–
Filha, me ajuda aqui! – foi o que ela disse, numa das tardes em que eu fazia o
trajeto de volta ao metrô.
–
Segura nessa ponta, que eu puxo na outra – ordenou sem rodeios.
E
ali já estava eu, abaixada, arrastando com aquela desconhecida um imenso
retângulo de lona, cheio de livros em cima. E isso em plena calçada da praia de
Botafogo! Uns dois metros para a esquerda, uma ajeitadinha pra direita, e
pronto:
–
Já tá bom, obrigada! É que eu estou operada – justificou, segurando a barriga.
Depois
daquela interessante interrupção, retomei o meu caminho. Só que dessa vez me
acompanhou a imagem daquela senhorinha, que toda tarde estava ali vendendo livros
de diferentes gêneros, tamanhos e idades. Muito magrinha, de óculos, cabelo
branco, sentada no banquinho de plástico. E sempre lendo. A verdade é que, por
quase três anos, sua figura já chamava a minha atenção, no cenário das automáticas
idas e vindas do trabalho. Mas, daquele dia em diante, assumiu uma espécie de
protagonismo.
Como resultado, comecei a reparar mais naquela
frágil criatura. E confirmei que ela ajudava
a compor a carioquice do bairro, famoso por seus belos casarões e por suas ruas
com nomes de barões e de marqueses, que deixam vivos os ciclos que marcaram nossa
história: do ouro, do café, do leite, do café com leite.

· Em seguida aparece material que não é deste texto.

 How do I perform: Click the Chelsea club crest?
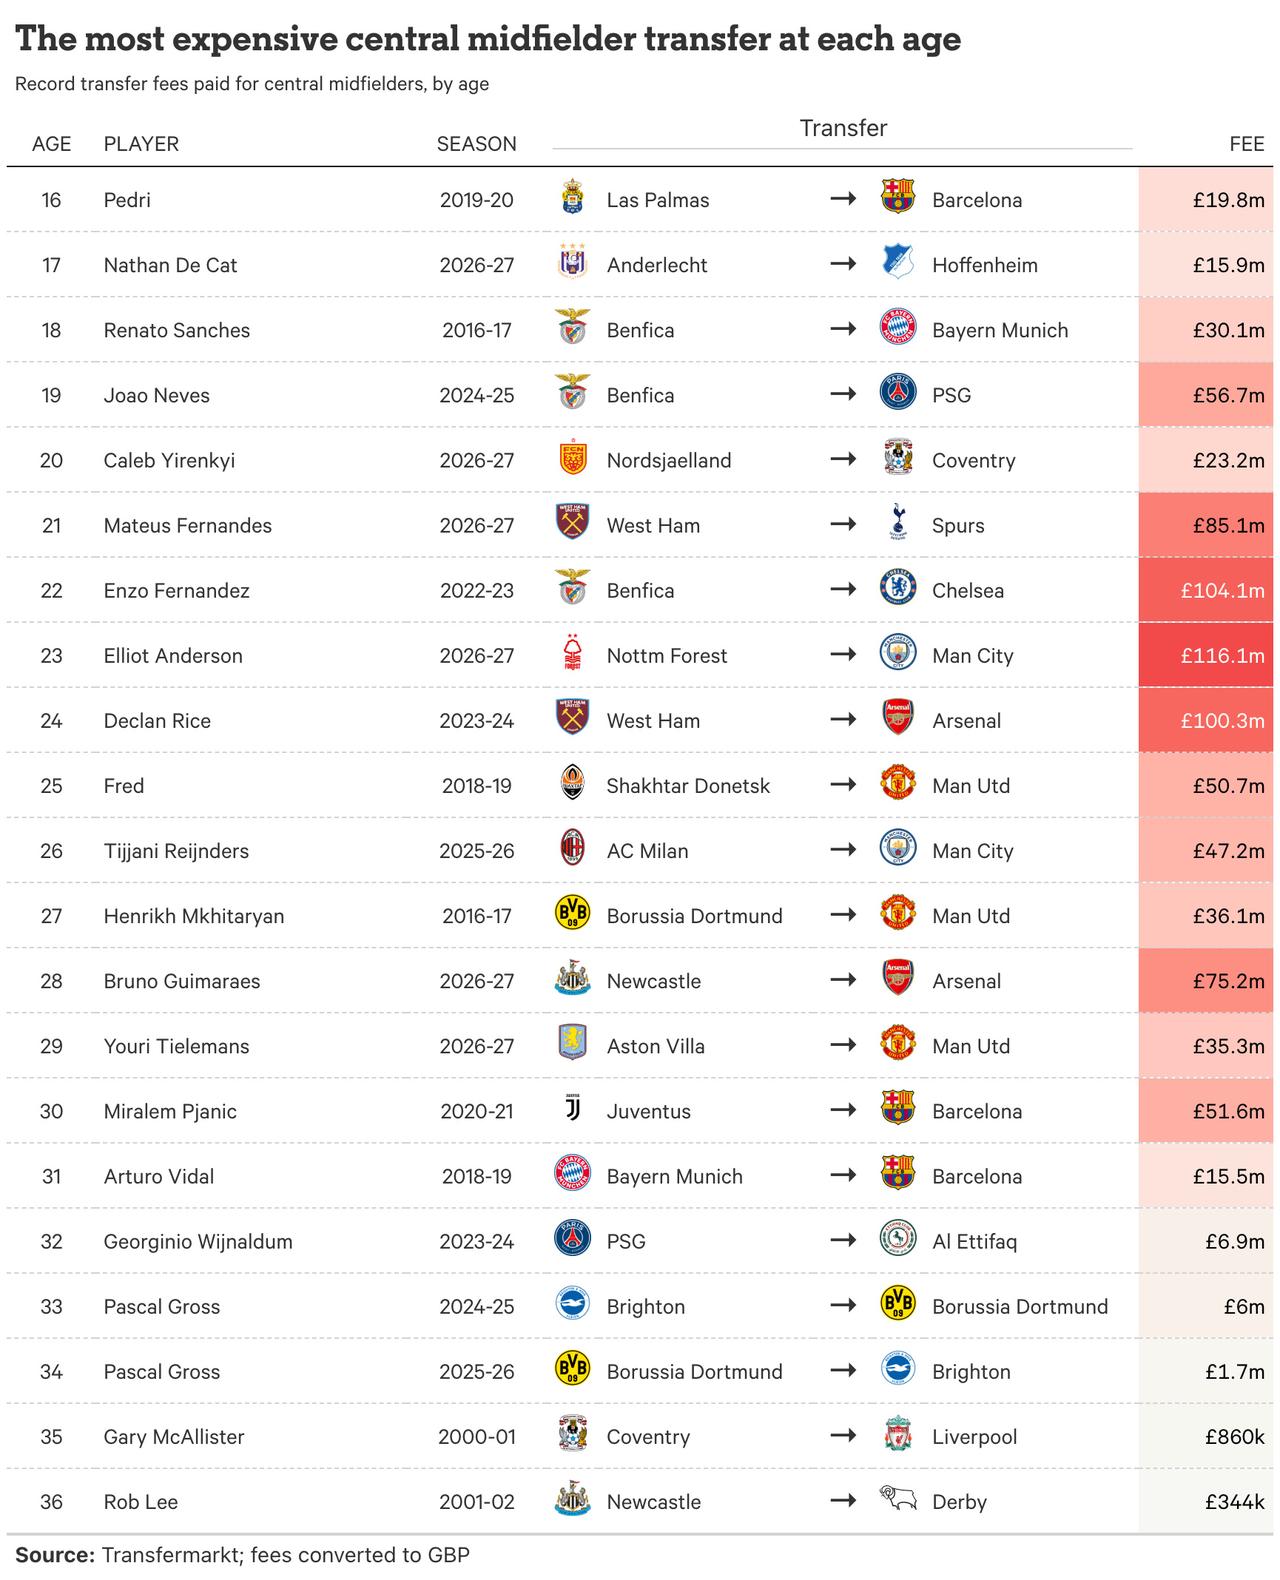pos(898,589)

O certo é que todo dia, da hora do almoço até a
noite, lá estava ela, rodeada pelo corre-corre de gente de todo tipo. Ao seu lado,
na calçada, conviviam pipoqueiros, camelôs, mendigos, crianças de uniformes, amigas
com sorvetes e moradores com cachorros, desviando dos buracos, muitos buracos –
tantos, que certa vez um até me derrubou de cara no chão, esfolando a minha manhã.

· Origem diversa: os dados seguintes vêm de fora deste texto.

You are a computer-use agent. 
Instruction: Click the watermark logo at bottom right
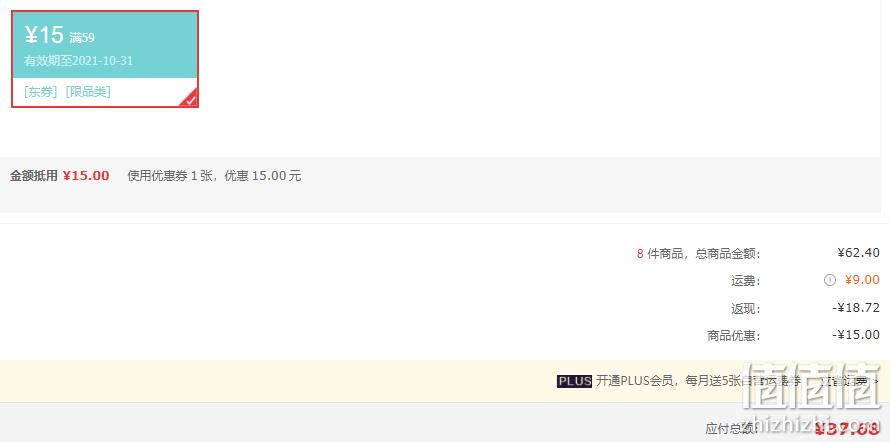point(813,400)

Ainda assim, para compensar o tumulto e os tropeços, estava insistentemente ali,
instalado, aquele clima de novela das nove, com Tom Jobim ao fundo, se
sobrepondo às buzinas e às sirenes. Um misto de caos, fluidez e beleza. Dessas
coisas que só o Rio tem. Para completar, em frente à emblemática vendedora de
livros, estavam o mar, os belos barcos, o Morro da Urca, o Pão de Açúcar, o
bondinho. E, como se tanta boniteza já não bastasse, atrás dela ficava o Cristo,
observando.
Chovia, fazia sol, uma ventania danada e a sentinela
literária lá, no seu posto. Ora lendo, ora conversando com vizinhos comerciantes,
ora acolhendo clientes. Apenas falhava nas tempestades, quando a água jorrava
dos bueiros e transformava a calçada em correnteza. Aí não tinha amor às letras
que resistisse.
Botafogo não está mais no meu percurso há tempos,
mas a mulher que vendia livros, sim. Qual era o nome dela, onde morava e de
onde brotavam seus tesouros? Não descobri. Tampouco soube o que ela tanto lia, compenetrada,
enquanto as belezas e os dissabores do bairro se desenrolavam ao seu redor. Com
certeza eu deveria ter investigado. E espero sinceramente que ela continue lá,
ao lado dos personagens que bailavam naquela cena. Quem sabe?
O que acontece é que agora, quando penso na força e
na delicadeza que a presença da vendedora de livros emprestava àquelas tardes, concluo
que o mistério não era o elemento principal da sua trama. O que realmente transbordava
dos seus livros era outra coisa: poesia.